Source data Block Start
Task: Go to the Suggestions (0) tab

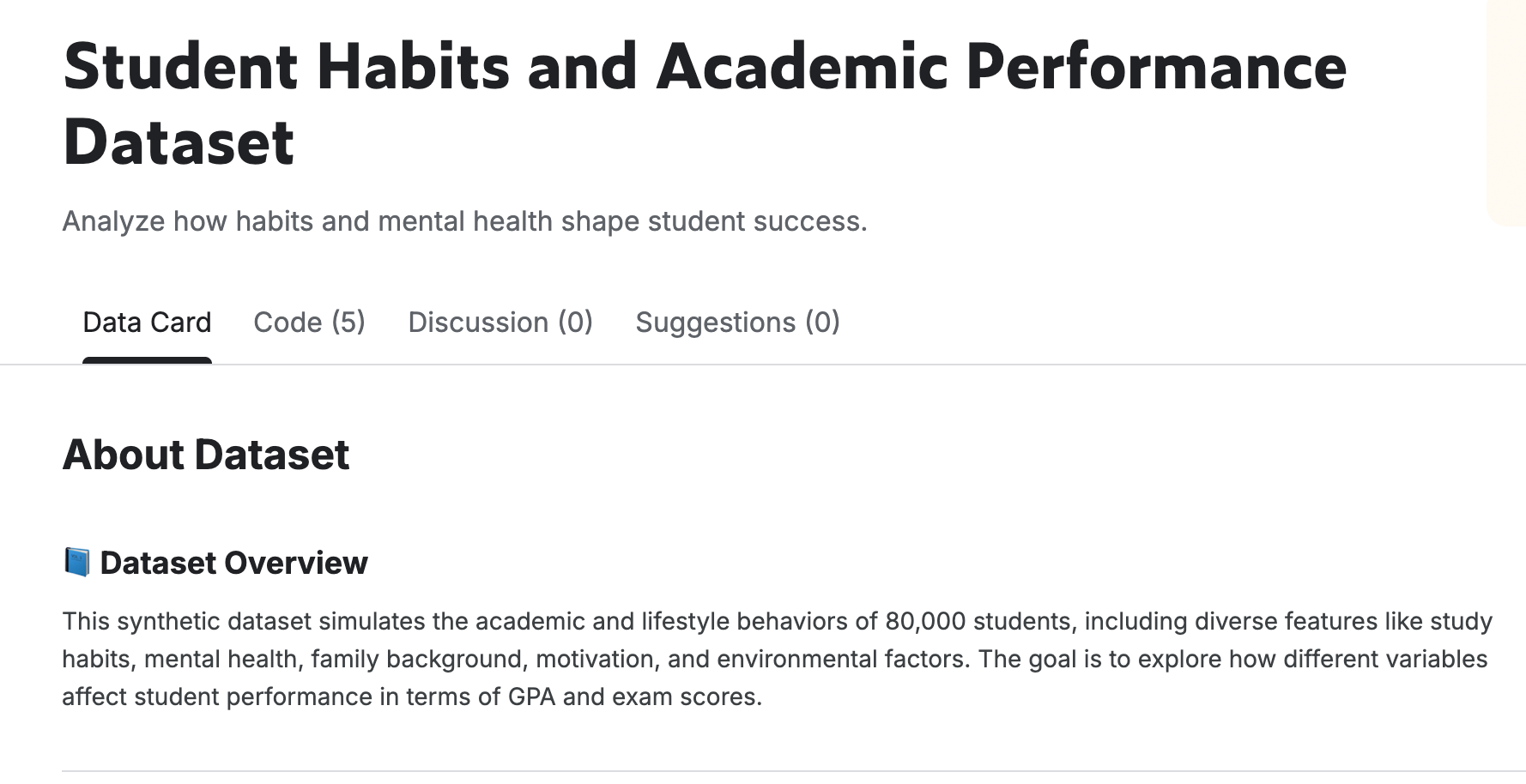Action: pyautogui.click(x=737, y=323)
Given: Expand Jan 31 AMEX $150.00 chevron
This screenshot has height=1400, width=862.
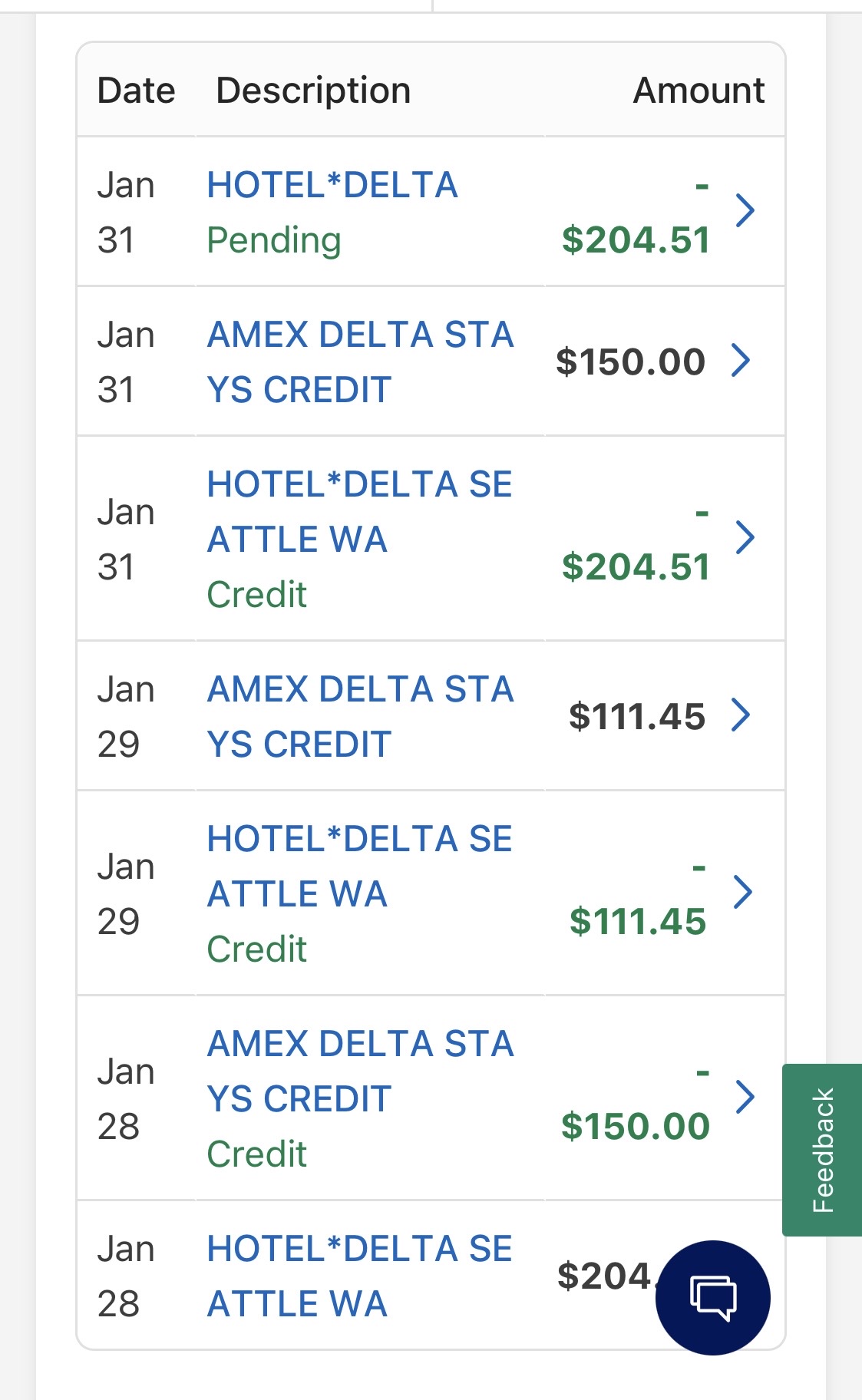Looking at the screenshot, I should [741, 360].
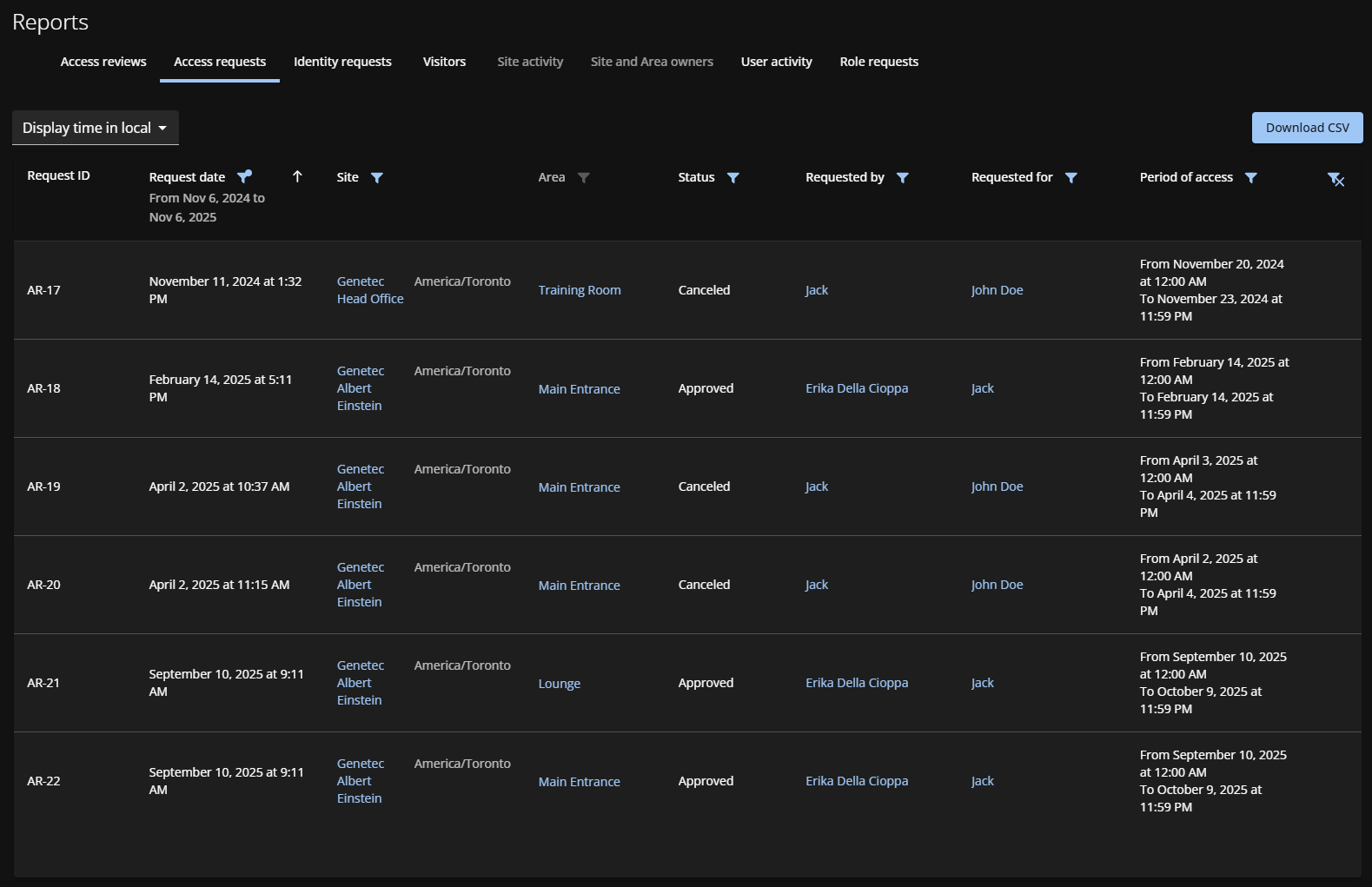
Source data Block End
• Problem statement:
Please return the full listing exactly as given, with the images left out.

• Written answer:
Task: Go to the Suggestions (0) tab

Action: pyautogui.click(x=737, y=323)
Given: Expand Jan 31 AMEX $150.00 chevron
This screenshot has height=1400, width=862.
Looking at the screenshot, I should [741, 360].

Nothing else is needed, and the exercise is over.